Here are three reasons why Warren Buffett would love Chipotle Mexican Grill (NYSE: CMG), and one major red flag that would turn him away.

A strong brand

It goes without saying that one of Chipotle’s key strengths is its powerful brand recognition. The business currently has 3,187 stores in its physical footprint, with plans to open 255 to 285 in 2023. In fact, the leadership team, led by CEO Brian Niccol, believes there can be 7,000 locations in North America one day. This type of growth potential is unheard of in the cutthroat restaurant industry.

Chipotle’s dominance, represented by its 2022 revenue of $8.6 billion, has been spurred by the company’s introduction of the fast-casual concept. And it has cemented itself so strongly in consumers’ minds that similar concepts are often called “the Chipotle of [name a cuisine].”

According to Piper Sandler‘s fall 2022 Taking Stock With Teens survey, Chipotle ranked as the third most popular restaurant brand behind Chick-fil-A and Starbucks. Innovating in an otherwise boring industry has boosted Chipotle’s brand.

Look through Berkshire’s portfolio holdings, and there will be no shortage of businesses that have this same quality.

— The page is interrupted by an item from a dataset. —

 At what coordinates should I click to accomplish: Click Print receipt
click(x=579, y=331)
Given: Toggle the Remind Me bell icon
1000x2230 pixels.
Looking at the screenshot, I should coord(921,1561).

Taking care of the customer

The brand is bolstered by the simple fact that Chipotle focuses relentlessly on the customer’s experience. By providing real ingredients, a simple menu, a fast ordering process, and affordability, Chipotle has become a top choice for hungry consumers. Same-store sales have increased at an average rate of 8.8% between 2018 and 2022.

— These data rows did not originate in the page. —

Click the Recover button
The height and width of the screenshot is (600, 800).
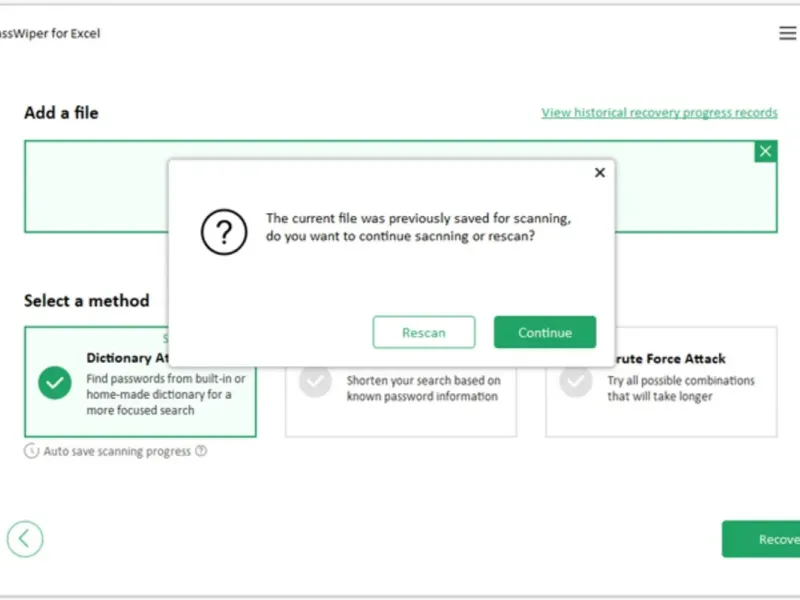tap(762, 539)
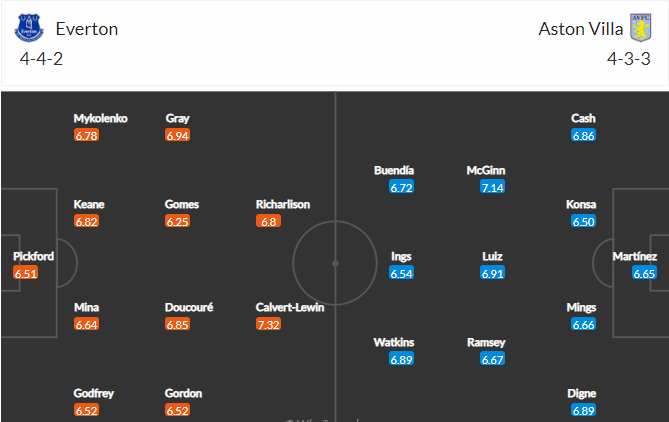This screenshot has width=669, height=422.
Task: Select the player Watkins
Action: point(394,342)
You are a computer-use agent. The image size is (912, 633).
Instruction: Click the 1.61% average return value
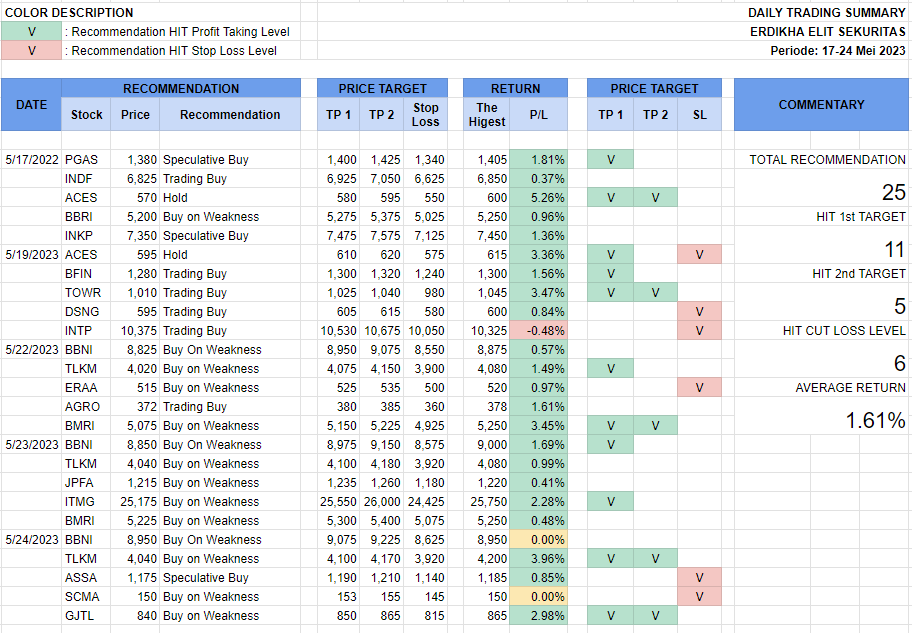click(875, 421)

With the launch of Chipotle’s rewards program in March 2019, management has shown that it wants to increase accessibility and convenience for customers. In less than four years, the loyalty program has amassed 31.6 million members who can earn points for ordering via the mobile app or company website. Plus, with the introduction of Chipotlanes, the company’s drive-thru option (202 were opened in 2022), it’s even easier for customers to get their favorite menu items.

“Don’t just satisfy your customers, delight them,” Buffett once said. I think he would certainly agree that Chipotle does exactly that.

Pricing power

When it comes to inflation, Chipotle has proven that it can successfully handle rising costs. The company dealt with higher expenses for key inputs like avocados, beef, and chicken last year — factors that would usually crush margins for the business — by raising menu prices multiple times. “We really have not seen any meaningful resistance to our pricing,” Niccol mentioned on the Q4 2022 earnings call.

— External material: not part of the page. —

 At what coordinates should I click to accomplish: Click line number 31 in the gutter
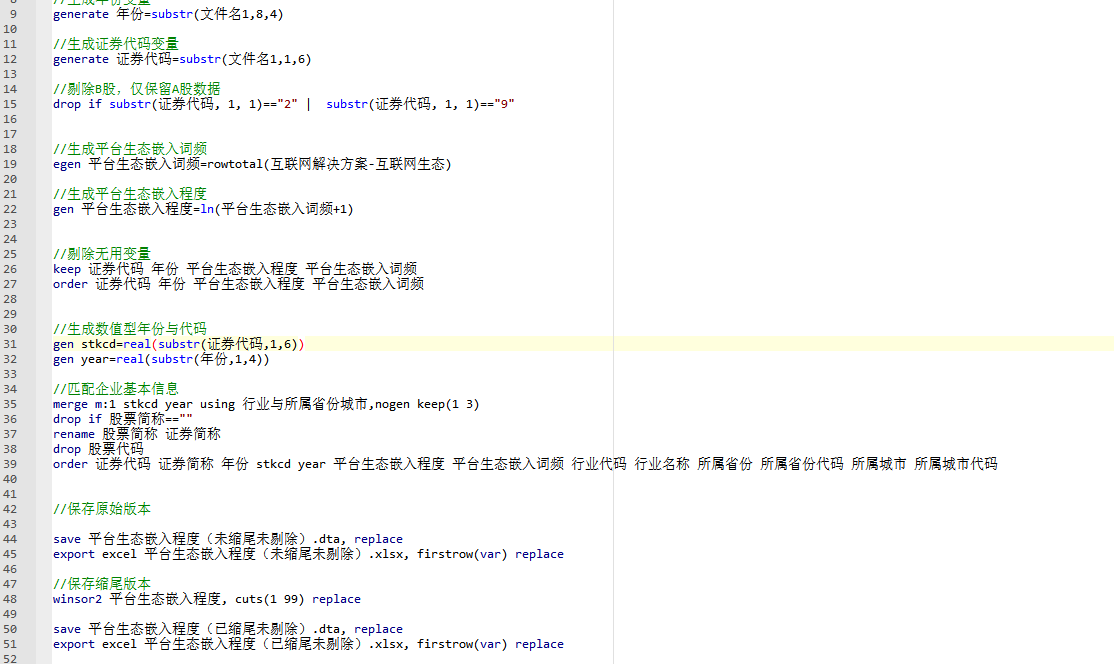11,344
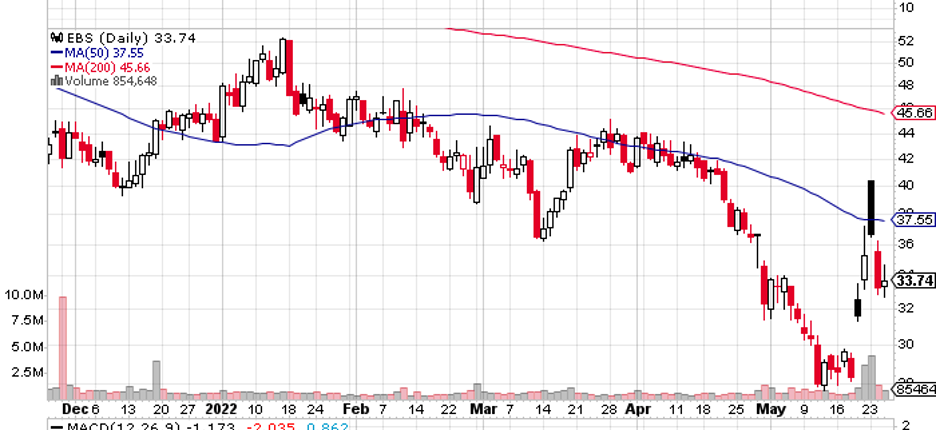936x430 pixels.
Task: Click the May label on date axis
Action: [x=772, y=408]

Moreover, Chipotle’s profitability has actually improved. The company’s operating margin went from 10.7% in 2021 to 13.4% in 2022, thanks primarily to these price increases. And customer foot traffic was positive in January versus the year-ago period. It’s good to know that Chipotle can pull the pricing lever when it needs to.

Buffett believes pricing power is the most important trait to look for when determining if an enterprise is of high quality. Chipotle has demonstrated that it firmly belongs in this category.

An unfavorable characteristic

Despite the three positive attributes that Buffett would find attractive in Chipotle’s operations, there is one huge red flag that would quickly make him sour on the stock — the valuation. As of this writing, Chipotle shares trade at a price-to-earnings ratio of 50, which is more expensive than other popular restaurant stocks like Starbucks, Domino’s Pizza, and McDonald’s.

To be fair, Chipotle’s growth has exceeded these other names in recent years. And the business performed incredibly well in 2022 in the face of macroeconomic headwinds. What’s more, Chipotle’s prospects still call for tremendous gains in the years ahead, according to management. But if there’s one thing Buffett requires, it’s a margin of safety. And Chipotle just doesn’t provide that at its current share price.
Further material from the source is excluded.